Les trois conseillers fédéraux qui aimeraient depuis longtemps apparaître sur la photo de groupe des chefs d’Etat de l’UE ne se gênent pas de dire ce qu’ils pensent dans leurs discours du 1er-Août. Ainsi Moritz Leuenberger, tout comme le think tank du grand capital, a affirmé que la voie bilatérale «touchait à sa fin» et que la Suisse devait «prévoir un nouveau rapprochement avec l’UE» (NZZ du 2 août). Selon ce journal, Leuenberger est allé jusqu’à affirmer que nous devions à l’UE «une paix durable avec nos voisins», comme si n’importe quel écolier ne savait pas que notre pays vit en paix avec ses voisins depuis 200 ans. Pour que la Suisse s’approche de l’objectif de l’adhésion à l’UE en regroupant en régions ses petites structures, Leuenberger souhaite un renforcement des villes et des agglomérations et s’est moqué, à l’instar des universitaires prétentieux de la ville de Zurich, des «symboles et mythes campagnards» qui caractérisent trop fortement notre pays. Il s’est surtout attaqué au «mythe du monde intact des montagnes» car celui-ci a permis d’aboutir à l’Initiative pour la protection des régions alpines contre le trafic de transit alors qu’il jugeait absurde de limiter aux Alpes la réduction du trafic. Déclaration remar­quable du chef du Département des transports qui, depuis des années, ne tient sciemment pas compte de l’article sur la protection des Alpes pourtant inscrit dans la Constitution afin de céder à ces messieurs de ­Bruxelles. Mais ceux qui connaissent l’agenda européen et le nouveau projet de pro­gramme du PS ne s’étonnent plus de rien.
Egalement sur la même longueur d’onde qu’Avenir Suisse, la présidente de la Confédération et cheffe du Département de l’économie Doris Leuthard a appelé à un «débat constructif» sur la question de savoir «ce que devraient être nos rapports avec nos voisins dans un monde en mutation». Ce n’est pas étonnant car depuis longtemps, Doris Leuthard se fait la propagandiste infati­gable d’un développement sans limites de l’économie globale, de l’extension du régime de l’OMC et de son libre-échange agri­cole (Cycle de Doha) au détriment des pays ­pauvres et de l’agriculture des petites exploitations, ce en quoi elle s’oppose fondamentalement aux conclusions du Rapport sur l’agriculture mondiale. Elle défend également un accord de libre-échange agricole avec l’UE qui, selon ses propres dires, entraînerait la disparition d’au moins la moitié des exploitations suisses.

SEGMENT DE DONNÉES:
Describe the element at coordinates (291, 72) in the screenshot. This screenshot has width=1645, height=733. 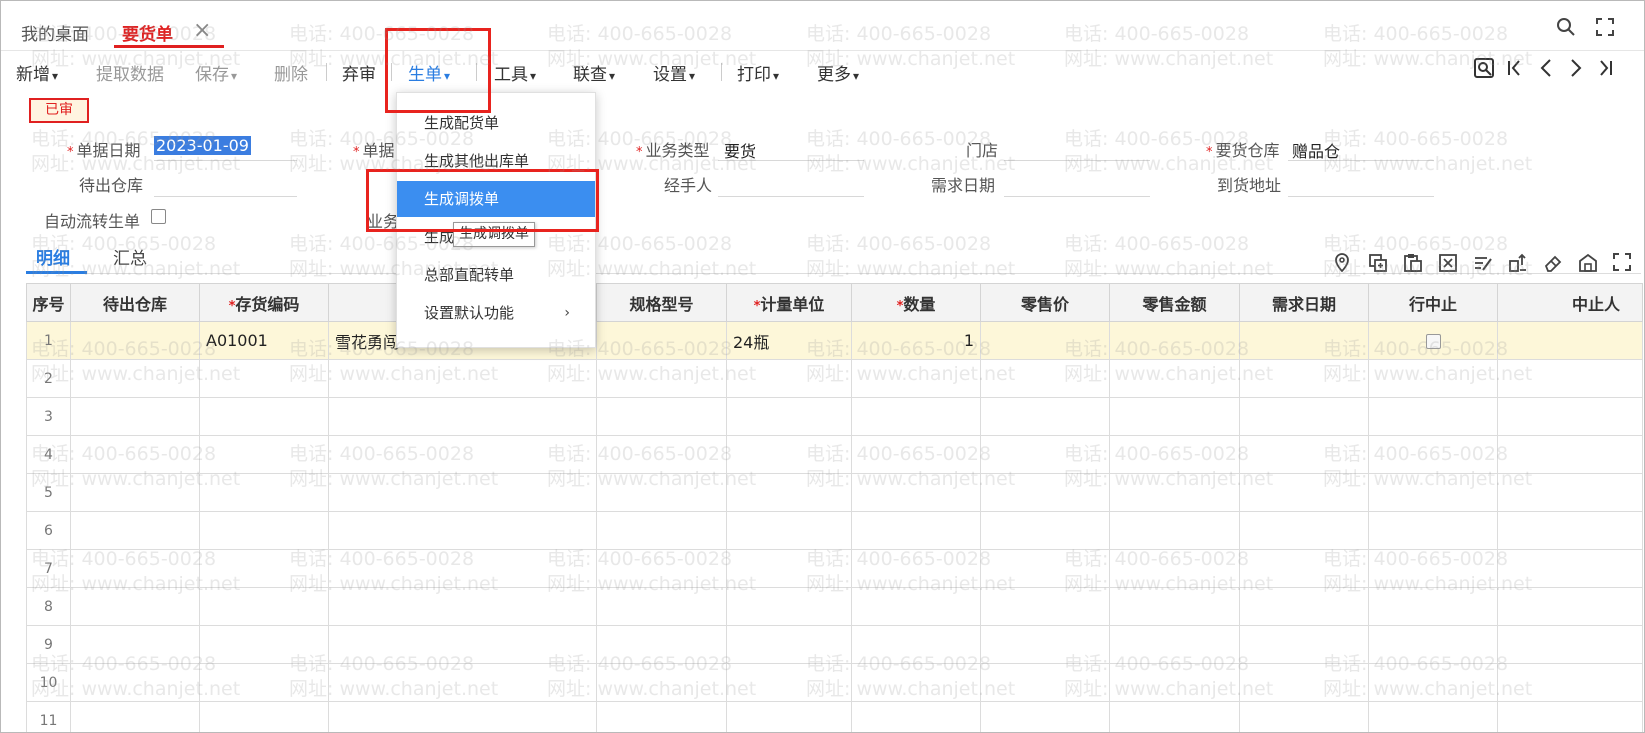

ACTIVITÉ:
Pouvez-vous recopier mot pour mot le passage du texte sur les conseillers fédéraux et l’UE, de «Egalement sur la» à «des exploitations suisses.» ?

RÉPONSE ATTENDUE:
Egalement sur la même longueur d’onde qu’Avenir Suisse, la présidente de la Confédération et cheffe du Département de l’économie Doris Leuthard a appelé à un «débat constructif» sur la question de savoir «ce que devraient être nos rapports avec nos voisins dans un monde en mutation». Ce n’est pas étonnant car depuis longtemps, Doris Leuthard se fait la propagandiste infati­gable d’un développement sans limites de l’économie globale, de l’extension du régime de l’OMC et de son libre-échange agri­cole (Cycle de Doha) au détriment des pays ­pauvres et de l’agriculture des petites exploitations, ce en quoi elle s’oppose fondamentalement aux conclusions du Rapport sur l’agriculture mondiale. Elle défend également un accord de libre-échange agricole avec l’UE qui, selon ses propres dires, entraînerait la disparition d’au moins la moitié des exploitations suisses.